Project description:The phase variation (reversible on-off switching) of the type 1 fimbrial adhesin of Escherichia coli involves a DNA inversion catalyzed by FimB (switching in either direction) or FimE (on-to-off switching). Here, we demonstrate that RfaH activates expression of a FimB-LacZ protein fusion while having a modest inhibitory effect on a comparable fimB-lacZ operon construct and on a FimE-LacZ protein fusion, indicating that RfaH selectively controls fimB expression at the posttranscriptional level. Further work demonstrates that loss of RfaH enables small RNA (sRNA) MicA inhibition of fimB expression even in the absence of exogenous inducing stress. This effect is explained by induction of ?(E), and hence MicA, in the absence of RfaH. Additional work confirms that the procaine-dependent induction of micA requires OmpR, as reported previously (A. Coornaert et al., Mol.

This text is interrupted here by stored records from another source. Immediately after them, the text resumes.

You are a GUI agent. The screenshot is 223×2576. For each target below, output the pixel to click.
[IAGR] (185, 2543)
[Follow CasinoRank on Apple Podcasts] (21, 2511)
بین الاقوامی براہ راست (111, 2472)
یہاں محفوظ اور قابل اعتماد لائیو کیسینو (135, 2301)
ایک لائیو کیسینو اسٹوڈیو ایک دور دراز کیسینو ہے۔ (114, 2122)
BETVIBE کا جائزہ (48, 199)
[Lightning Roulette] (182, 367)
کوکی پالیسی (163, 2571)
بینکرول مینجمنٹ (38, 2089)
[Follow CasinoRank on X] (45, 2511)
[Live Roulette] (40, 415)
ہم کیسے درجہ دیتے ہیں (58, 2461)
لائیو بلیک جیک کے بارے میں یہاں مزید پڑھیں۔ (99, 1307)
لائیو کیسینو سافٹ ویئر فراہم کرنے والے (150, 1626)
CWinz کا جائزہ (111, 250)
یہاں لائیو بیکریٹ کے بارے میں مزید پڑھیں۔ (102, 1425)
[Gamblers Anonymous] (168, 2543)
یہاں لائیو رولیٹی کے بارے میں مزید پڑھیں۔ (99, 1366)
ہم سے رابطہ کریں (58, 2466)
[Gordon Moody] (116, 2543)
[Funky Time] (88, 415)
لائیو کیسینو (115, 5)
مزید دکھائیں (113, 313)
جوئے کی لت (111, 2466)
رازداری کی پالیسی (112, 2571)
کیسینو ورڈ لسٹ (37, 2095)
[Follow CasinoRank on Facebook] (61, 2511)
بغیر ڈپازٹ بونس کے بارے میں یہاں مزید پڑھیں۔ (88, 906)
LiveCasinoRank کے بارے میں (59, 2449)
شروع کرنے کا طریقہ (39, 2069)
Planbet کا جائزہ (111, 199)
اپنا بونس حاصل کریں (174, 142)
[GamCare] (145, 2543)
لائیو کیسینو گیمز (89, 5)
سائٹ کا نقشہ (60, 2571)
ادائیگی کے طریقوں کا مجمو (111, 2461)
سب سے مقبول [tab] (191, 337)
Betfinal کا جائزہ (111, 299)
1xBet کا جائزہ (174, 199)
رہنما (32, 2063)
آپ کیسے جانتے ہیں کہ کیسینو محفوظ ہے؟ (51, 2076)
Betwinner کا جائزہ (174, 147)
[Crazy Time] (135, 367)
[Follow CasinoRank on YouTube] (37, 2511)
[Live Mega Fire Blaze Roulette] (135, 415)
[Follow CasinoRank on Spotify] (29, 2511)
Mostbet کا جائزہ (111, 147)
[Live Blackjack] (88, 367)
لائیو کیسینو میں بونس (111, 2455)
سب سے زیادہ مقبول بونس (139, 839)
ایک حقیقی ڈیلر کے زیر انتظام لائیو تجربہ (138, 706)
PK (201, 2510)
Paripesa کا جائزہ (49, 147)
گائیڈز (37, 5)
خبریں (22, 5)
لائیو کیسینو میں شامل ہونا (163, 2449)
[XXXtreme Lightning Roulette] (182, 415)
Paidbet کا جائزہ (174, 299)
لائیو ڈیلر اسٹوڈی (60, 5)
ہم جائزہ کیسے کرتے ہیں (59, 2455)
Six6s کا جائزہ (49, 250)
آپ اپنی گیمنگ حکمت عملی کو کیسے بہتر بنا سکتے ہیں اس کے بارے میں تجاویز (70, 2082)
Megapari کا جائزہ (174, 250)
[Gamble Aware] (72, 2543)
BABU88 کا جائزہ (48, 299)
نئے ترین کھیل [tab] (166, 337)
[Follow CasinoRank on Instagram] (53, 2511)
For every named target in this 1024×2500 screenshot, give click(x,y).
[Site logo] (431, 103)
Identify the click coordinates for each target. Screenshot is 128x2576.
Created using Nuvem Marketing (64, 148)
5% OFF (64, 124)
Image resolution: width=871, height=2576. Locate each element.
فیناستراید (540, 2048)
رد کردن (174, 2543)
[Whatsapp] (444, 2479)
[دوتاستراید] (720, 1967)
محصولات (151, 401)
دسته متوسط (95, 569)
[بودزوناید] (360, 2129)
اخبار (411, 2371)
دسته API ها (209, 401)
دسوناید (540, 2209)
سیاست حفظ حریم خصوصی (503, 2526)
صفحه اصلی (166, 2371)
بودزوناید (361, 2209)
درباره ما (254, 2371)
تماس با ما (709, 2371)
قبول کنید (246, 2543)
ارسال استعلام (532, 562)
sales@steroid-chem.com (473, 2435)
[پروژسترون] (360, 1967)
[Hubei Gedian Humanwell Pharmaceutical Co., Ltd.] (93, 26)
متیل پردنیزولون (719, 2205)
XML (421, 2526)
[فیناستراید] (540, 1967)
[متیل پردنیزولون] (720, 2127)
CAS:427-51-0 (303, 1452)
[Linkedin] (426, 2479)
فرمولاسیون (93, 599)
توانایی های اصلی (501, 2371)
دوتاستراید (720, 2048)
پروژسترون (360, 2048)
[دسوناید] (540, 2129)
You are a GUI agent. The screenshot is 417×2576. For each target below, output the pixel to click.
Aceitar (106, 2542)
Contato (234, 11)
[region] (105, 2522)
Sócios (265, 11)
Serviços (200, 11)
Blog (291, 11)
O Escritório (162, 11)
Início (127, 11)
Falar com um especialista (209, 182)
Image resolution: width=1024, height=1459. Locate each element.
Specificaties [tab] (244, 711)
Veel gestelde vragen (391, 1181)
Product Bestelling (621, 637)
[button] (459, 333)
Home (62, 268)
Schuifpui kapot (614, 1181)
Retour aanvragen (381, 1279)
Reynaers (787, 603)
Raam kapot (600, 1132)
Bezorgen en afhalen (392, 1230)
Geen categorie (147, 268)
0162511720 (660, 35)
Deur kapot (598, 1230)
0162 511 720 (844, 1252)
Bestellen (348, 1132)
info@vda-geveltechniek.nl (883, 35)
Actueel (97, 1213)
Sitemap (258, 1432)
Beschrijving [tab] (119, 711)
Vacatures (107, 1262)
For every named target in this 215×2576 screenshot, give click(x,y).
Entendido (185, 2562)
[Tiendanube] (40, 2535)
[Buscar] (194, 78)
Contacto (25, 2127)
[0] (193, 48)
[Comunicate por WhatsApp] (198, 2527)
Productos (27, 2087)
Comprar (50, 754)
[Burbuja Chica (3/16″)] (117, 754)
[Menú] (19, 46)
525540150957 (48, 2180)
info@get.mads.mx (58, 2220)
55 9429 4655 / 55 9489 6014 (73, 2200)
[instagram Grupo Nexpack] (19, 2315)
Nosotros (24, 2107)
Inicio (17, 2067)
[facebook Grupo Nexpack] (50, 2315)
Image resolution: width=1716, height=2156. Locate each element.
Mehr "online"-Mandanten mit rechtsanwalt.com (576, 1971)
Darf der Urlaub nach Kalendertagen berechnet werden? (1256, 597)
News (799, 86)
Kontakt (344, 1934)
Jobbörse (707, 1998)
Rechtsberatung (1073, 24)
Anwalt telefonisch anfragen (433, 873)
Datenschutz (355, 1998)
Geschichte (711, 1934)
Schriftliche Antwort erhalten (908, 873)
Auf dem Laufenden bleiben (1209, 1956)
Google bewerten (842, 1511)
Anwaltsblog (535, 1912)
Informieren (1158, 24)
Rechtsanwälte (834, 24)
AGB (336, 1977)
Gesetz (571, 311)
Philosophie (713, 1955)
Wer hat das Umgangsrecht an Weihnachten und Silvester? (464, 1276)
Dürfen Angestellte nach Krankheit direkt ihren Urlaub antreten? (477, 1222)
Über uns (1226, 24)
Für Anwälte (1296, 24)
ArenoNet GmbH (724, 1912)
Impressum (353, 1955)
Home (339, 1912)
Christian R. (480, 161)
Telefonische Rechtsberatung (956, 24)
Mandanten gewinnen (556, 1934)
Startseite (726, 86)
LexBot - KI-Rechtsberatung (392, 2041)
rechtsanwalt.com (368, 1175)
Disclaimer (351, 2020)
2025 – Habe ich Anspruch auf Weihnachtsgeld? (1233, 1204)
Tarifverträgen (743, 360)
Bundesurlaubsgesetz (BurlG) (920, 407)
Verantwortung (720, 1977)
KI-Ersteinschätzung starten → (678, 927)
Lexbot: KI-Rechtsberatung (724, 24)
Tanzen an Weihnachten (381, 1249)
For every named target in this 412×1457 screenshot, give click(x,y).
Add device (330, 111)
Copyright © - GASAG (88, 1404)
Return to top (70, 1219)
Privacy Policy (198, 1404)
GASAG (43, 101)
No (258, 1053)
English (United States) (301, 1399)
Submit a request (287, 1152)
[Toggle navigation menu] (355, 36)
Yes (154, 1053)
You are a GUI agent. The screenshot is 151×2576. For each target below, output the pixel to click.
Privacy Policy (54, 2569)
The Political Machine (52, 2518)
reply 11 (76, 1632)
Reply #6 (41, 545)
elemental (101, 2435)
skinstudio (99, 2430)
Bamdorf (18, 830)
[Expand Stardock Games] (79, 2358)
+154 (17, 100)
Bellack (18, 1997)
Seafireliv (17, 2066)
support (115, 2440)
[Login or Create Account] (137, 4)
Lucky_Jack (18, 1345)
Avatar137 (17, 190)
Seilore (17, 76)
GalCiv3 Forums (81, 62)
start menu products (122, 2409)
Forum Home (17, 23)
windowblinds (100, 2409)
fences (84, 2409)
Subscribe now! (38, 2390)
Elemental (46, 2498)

Microbiol. 76:467-479, 2010, doi:10.1111/j.1365-2958.2010.07115.x), but also demonstrates that RfaH inhibition of fimB transcription is enhanced by procaine independently of OmpR. While the effect of procaine on fimB transcription is shown to be independent of RcsB, it was found to require SlyA, another known regulator of fimB transcription. These results demonstrate a complex role for RfaH as a regulator of fimB expression.